REQUIRED WORK. Search the records for the word "size". Copy every line where it appears.

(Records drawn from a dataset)
■ ■ ■ ■ ■
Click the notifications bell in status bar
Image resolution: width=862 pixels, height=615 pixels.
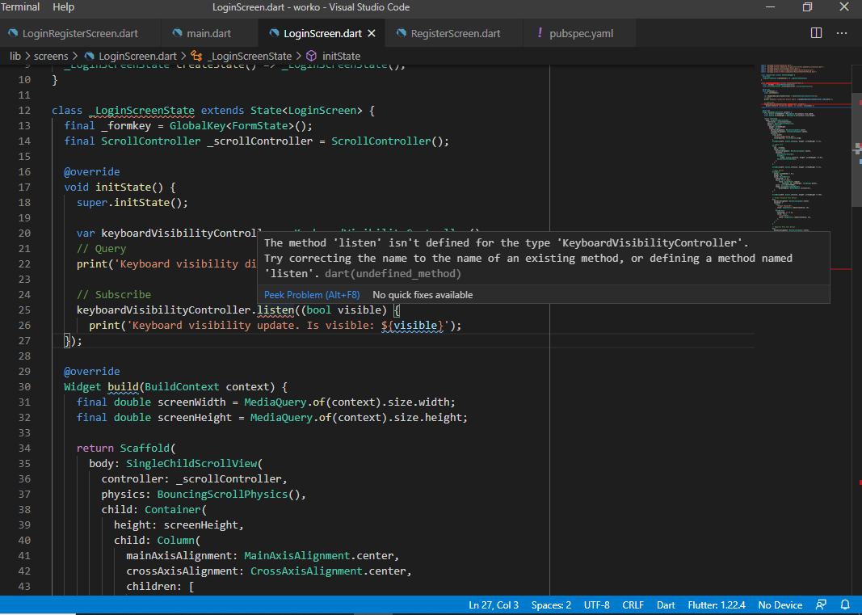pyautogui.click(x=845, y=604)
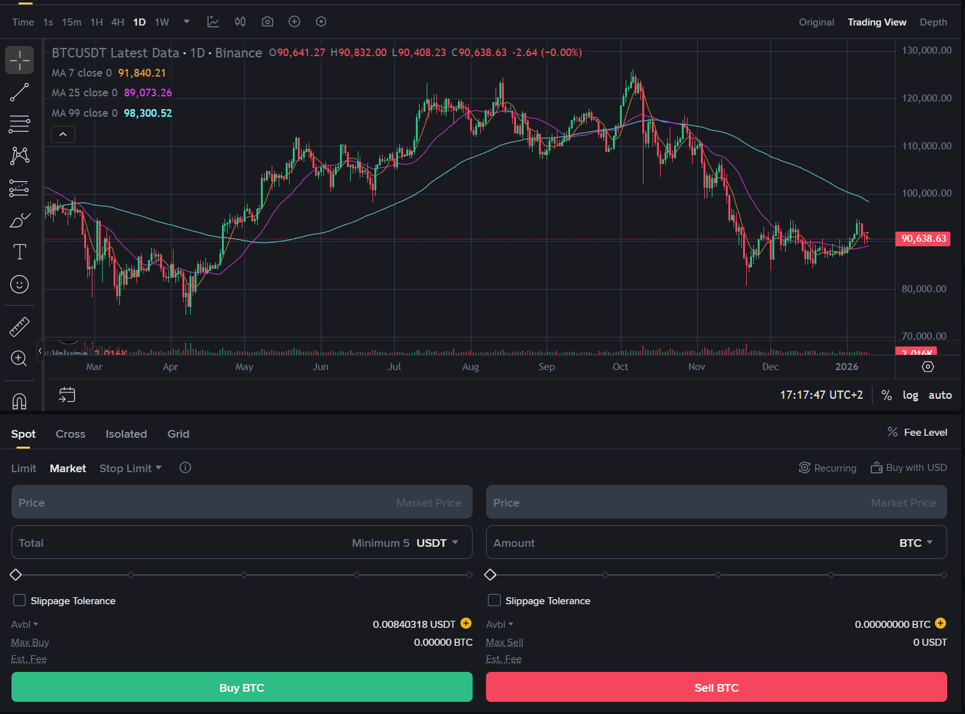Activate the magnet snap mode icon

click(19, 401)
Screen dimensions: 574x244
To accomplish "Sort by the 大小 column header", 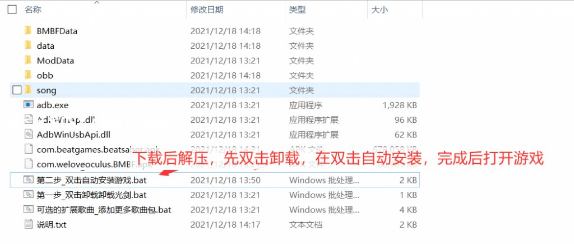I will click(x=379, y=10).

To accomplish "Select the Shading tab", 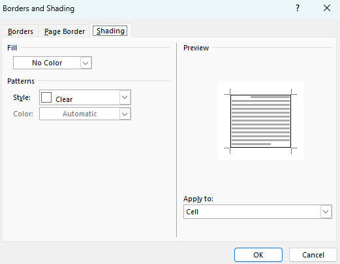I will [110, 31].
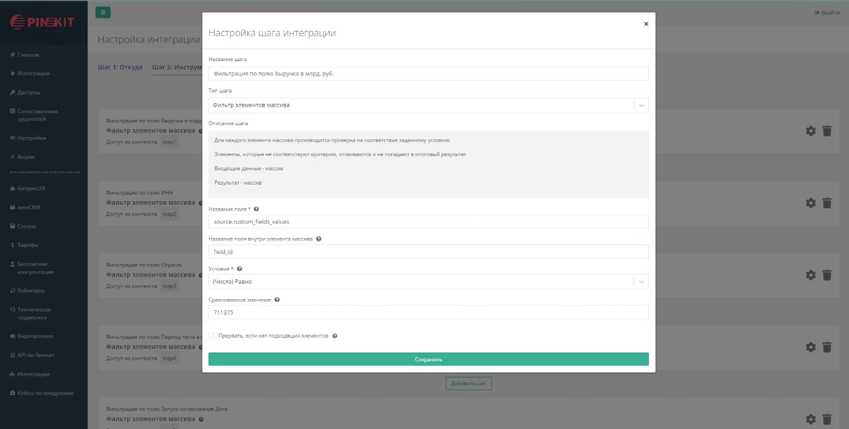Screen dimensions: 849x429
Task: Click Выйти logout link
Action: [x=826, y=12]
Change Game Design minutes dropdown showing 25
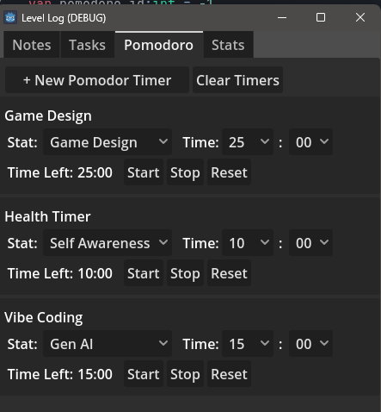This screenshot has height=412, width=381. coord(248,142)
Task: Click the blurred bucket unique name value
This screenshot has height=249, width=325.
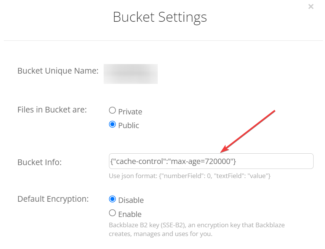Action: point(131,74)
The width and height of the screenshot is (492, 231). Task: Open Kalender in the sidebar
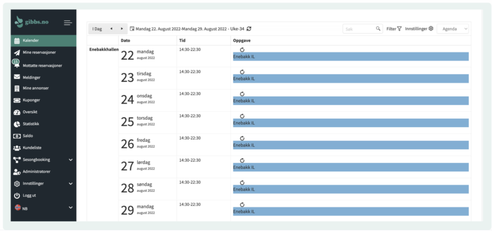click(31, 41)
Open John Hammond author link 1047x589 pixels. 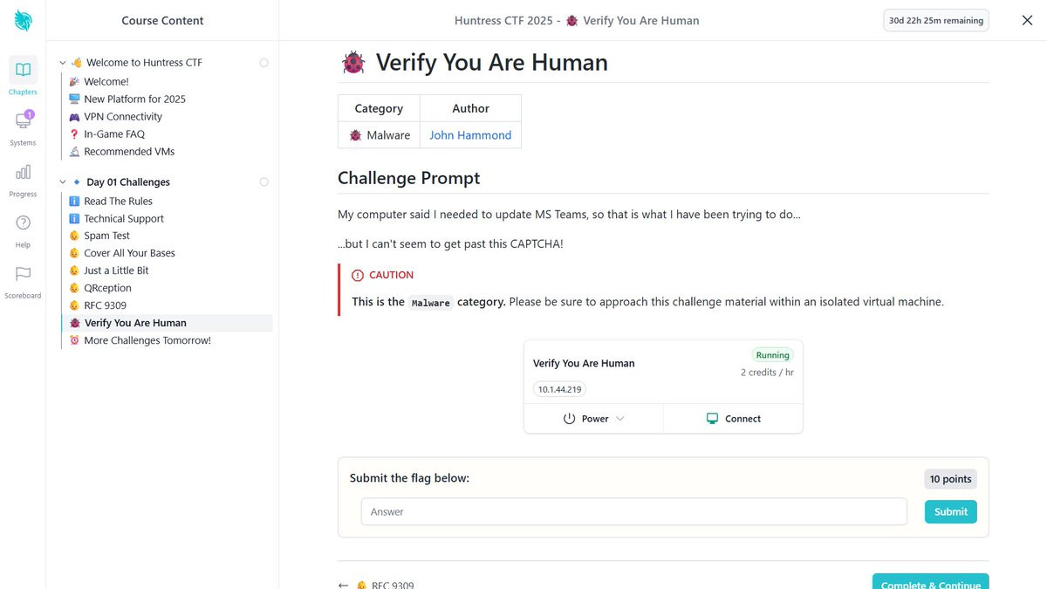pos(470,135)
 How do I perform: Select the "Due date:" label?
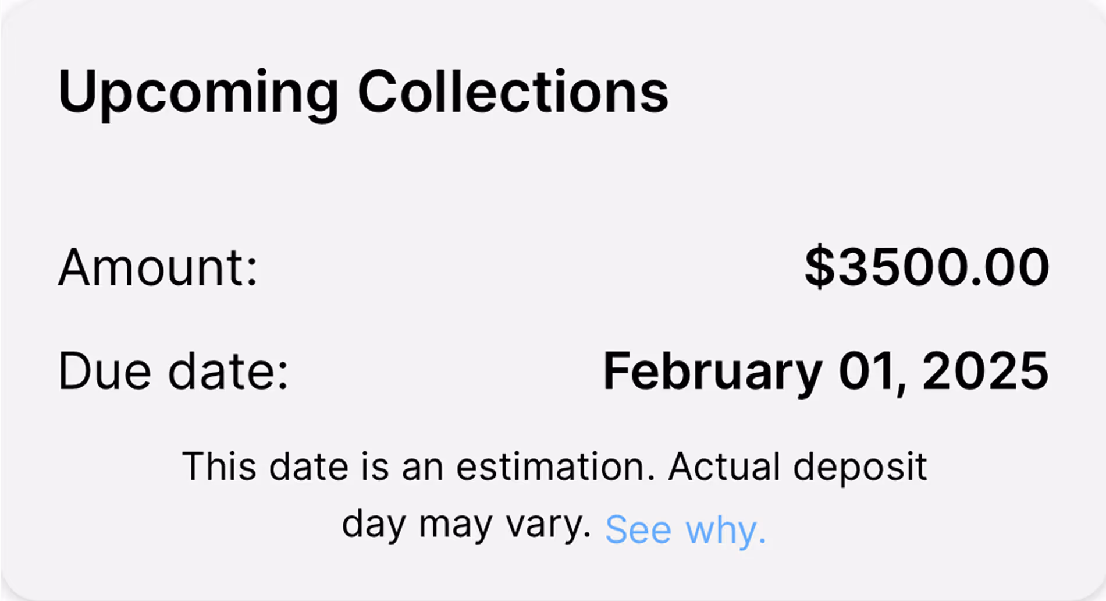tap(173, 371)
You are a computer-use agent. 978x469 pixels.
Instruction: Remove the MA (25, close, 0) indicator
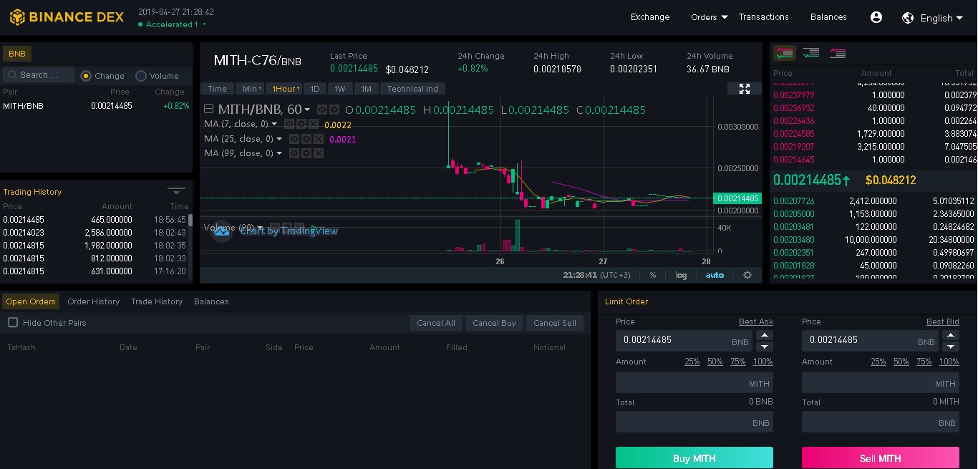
■ ■ ■ ■ ■
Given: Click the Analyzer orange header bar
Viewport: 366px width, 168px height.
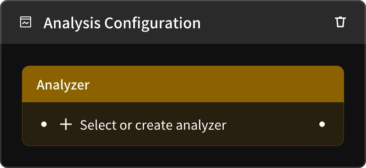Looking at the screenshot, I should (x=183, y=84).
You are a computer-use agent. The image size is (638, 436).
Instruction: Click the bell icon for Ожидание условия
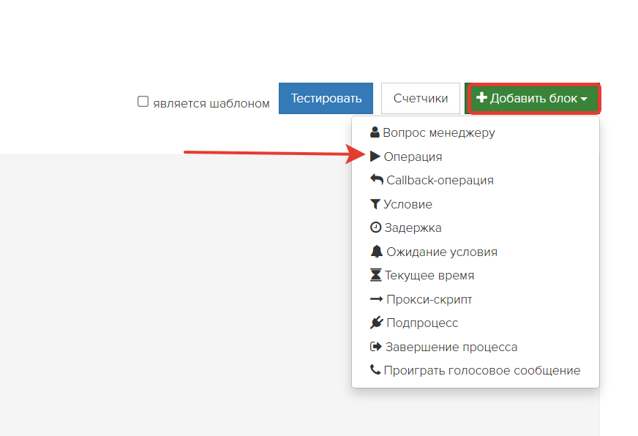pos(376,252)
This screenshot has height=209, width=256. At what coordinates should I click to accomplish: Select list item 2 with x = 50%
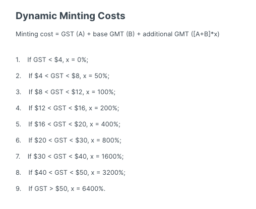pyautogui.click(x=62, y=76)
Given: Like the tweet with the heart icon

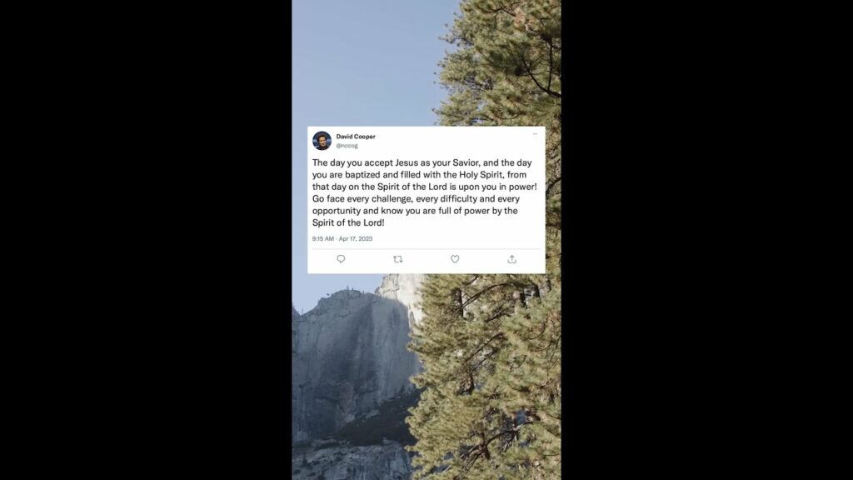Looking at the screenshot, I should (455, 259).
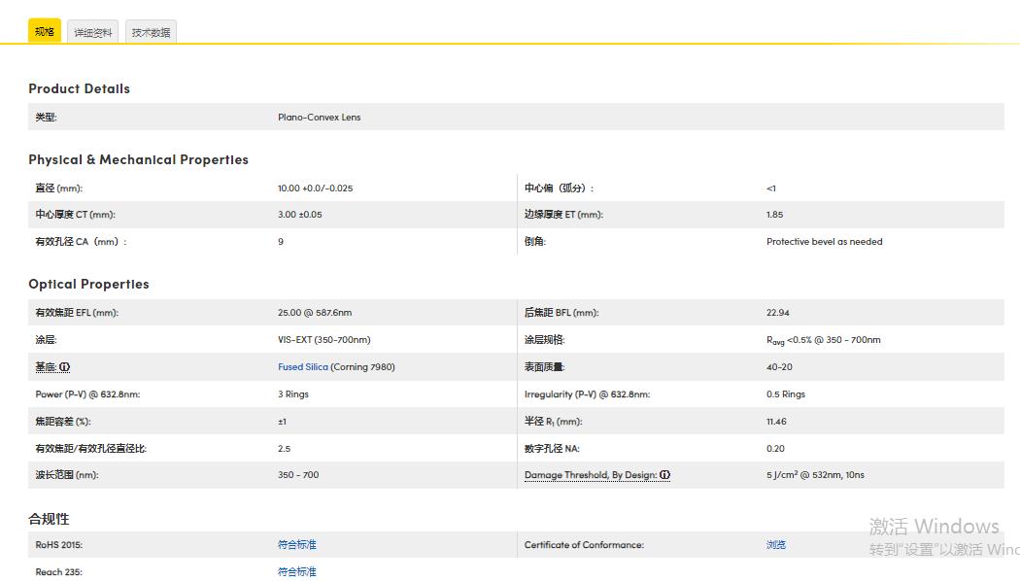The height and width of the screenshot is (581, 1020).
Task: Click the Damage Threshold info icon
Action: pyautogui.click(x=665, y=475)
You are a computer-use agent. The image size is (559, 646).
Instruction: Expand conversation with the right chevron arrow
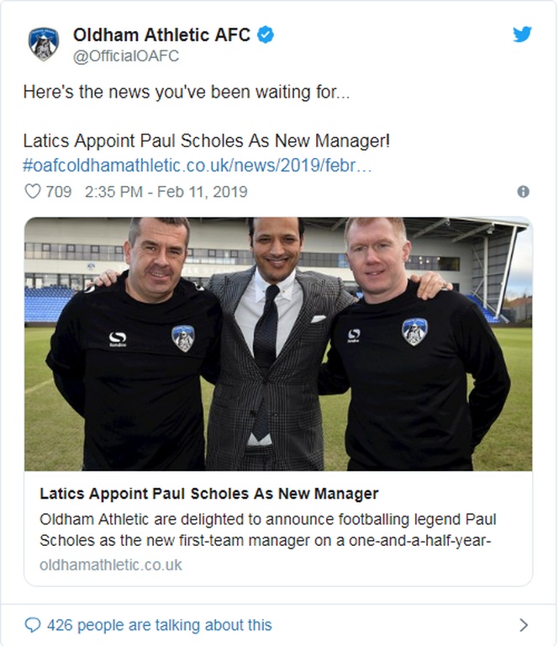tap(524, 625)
■ ■ ■ ■ ■
EXERCISE RESPONSE.
You are a computer-use agent. The image size is (638, 436).
You are a computer-use agent. The image size is (559, 646).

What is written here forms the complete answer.